Sec.  214.2  Special requirements for admission, extension, and 
maintenance of status.

* * * * *
    (h) * * *
    (5) * * *
    (i) * * *
    (A) General. (1) An H-2A petition must be filed on the form 
prescribed by USCIS and, except for an H-2A petition seeking unnamed 
beneficiaries filed electronically pursuant to paragraph 
(h)(5)(i)(A)(2) of this section, must be filed with a single valid 
temporary agricultural labor certification issued by the Department of 
Labor (DOL). The petition may be filed by either the employer listed on 
the application for temporary labor certification, the employer's 
agent, or the association of United States agricultural producers named 
as a joint employer on the application for temporary labor 
certification.
    (2) An H-2A petition requesting unnamed beneficiaries may be filed 
electronically after DOL issues a notice of acceptance and before DOL 
approves the underlying application for temporary agricultural labor 
certification. If applicable, USCIS will make necessary modifications 
to the concurrently processed H-2A petition to reflect any 
modifications made by DOL to the application for temporary agricultural 
labor certification after issuance of the notice of acceptance and 
before certification. The temporary agricultural labor certification 
must be approved by DOL before USCIS may approve the H-2A petition, 
provided that all other statutory and regulatory requirements are met. 

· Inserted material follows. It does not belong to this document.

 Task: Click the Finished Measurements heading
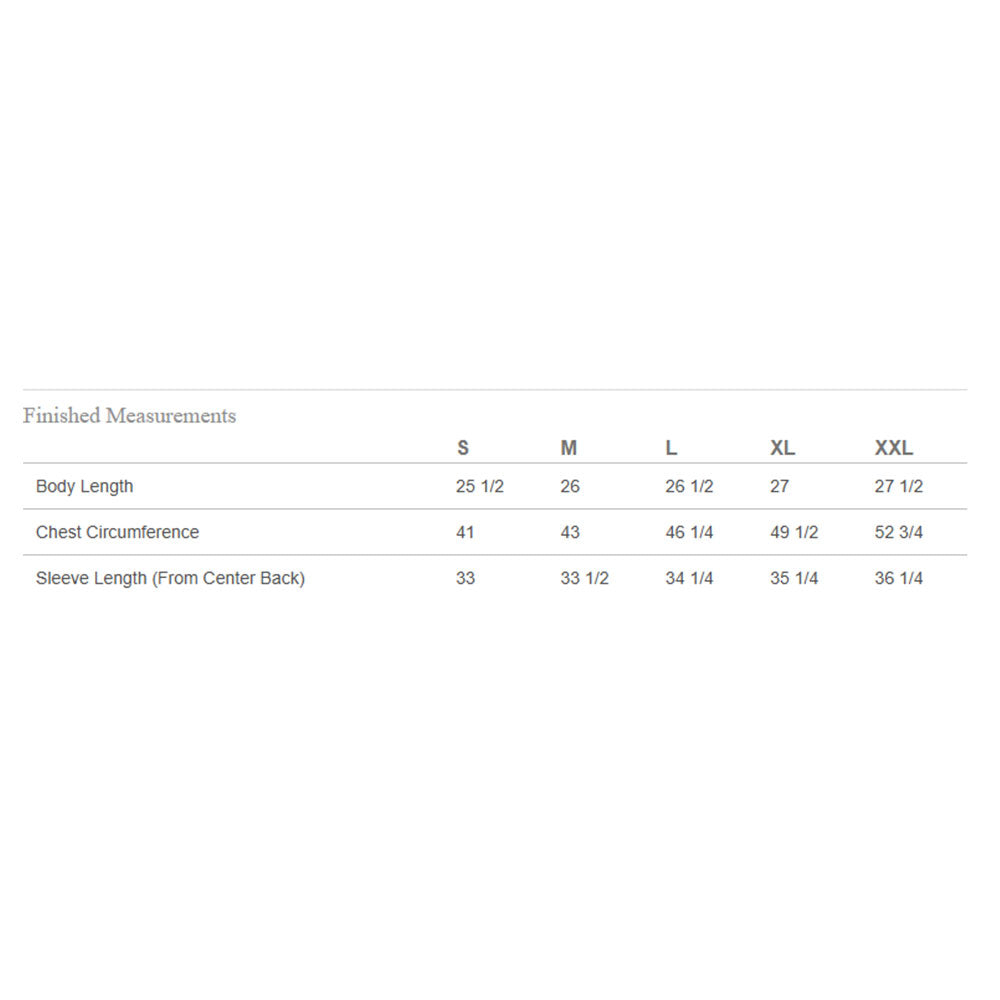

If the H-2A petition is filed before DOL issues a notice of acceptance, 
or if DOL denies the application for temporary agricultural labor 
certification, USCIS will deny the H-2A petition.
* * * * *
    (D) Evidence. An H-2A petitioner must show that the proposed 
employment qualifies as a basis for H-2A status, and that any named 
beneficiary qualifies for that employment. Except for an H-2A petition 
filed electronically pursuant to paragraph (h)(5)(i)(A)(2) of this 
section, an H-2A petition will be automatically denied if filed without 
the certification evidence required in paragraph (h)(5)(i)(A)(1) of 
this section and, for each named beneficiary, the initial evidence 
required in paragraph (h)(5)(v) of this section.
* * * * *

Kristi Noem,
Secretary, U.S. Department of Homeland Security.